Rewrite the material starting at the first line and ending at the line containing "Image resolution: width=796", replacing "pencil" with "eraser" and leaving everything else unchanged.

------------------------------

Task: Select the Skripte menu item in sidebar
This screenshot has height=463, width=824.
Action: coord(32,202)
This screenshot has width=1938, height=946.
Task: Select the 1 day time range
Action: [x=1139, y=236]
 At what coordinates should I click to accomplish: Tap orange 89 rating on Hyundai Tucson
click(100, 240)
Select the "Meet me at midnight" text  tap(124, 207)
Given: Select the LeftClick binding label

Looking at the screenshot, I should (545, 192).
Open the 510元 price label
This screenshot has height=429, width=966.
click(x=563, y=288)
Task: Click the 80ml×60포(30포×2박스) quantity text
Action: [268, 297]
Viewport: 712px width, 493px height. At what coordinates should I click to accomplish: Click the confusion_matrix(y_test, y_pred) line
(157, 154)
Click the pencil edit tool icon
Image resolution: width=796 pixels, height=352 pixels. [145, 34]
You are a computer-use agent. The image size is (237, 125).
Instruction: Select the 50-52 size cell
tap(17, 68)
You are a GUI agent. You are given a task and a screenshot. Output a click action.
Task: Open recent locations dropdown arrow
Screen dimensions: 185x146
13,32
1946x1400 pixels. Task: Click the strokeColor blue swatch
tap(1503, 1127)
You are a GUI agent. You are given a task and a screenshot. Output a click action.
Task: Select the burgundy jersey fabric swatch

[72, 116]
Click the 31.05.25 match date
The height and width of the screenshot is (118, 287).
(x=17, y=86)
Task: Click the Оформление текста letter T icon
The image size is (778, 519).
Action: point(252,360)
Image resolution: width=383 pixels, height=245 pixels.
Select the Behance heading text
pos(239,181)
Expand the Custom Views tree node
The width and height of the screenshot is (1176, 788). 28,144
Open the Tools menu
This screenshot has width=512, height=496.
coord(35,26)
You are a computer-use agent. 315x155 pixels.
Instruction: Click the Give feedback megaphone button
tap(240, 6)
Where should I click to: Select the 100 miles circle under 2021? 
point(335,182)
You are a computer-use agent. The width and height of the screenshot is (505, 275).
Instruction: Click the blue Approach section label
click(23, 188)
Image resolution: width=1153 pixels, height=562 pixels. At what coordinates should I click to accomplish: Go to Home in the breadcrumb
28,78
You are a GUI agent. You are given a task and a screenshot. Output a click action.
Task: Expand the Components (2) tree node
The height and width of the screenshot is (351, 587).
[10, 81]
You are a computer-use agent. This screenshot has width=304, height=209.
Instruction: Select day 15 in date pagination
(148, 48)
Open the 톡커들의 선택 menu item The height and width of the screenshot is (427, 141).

------------------------------

▸ FINISHED EXERCISE:
Task: Select the Skripte menu item in sidebar
This screenshot has height=463, width=824.
Action: coord(32,202)
This screenshot has width=1938, height=946.
Task: Select the 1 day time range
Action: [x=1139, y=236]
 At what coordinates should I click to accomplish: Tap orange 89 rating on Hyundai Tucson
click(100, 240)
Select the "Meet me at midnight" text  tap(124, 207)
Given: Select the LeftClick binding label

Looking at the screenshot, I should (545, 192).
Open the 510元 price label
This screenshot has height=429, width=966.
click(x=563, y=288)
Task: Click the 80ml×60포(30포×2박스) quantity text
Action: [268, 297]
Viewport: 712px width, 493px height. At what coordinates should I click to accomplish: Click the confusion_matrix(y_test, y_pred) line
(157, 154)
Click the eraser edit tool icon
Image resolution: width=796 pixels, height=352 pixels. [145, 34]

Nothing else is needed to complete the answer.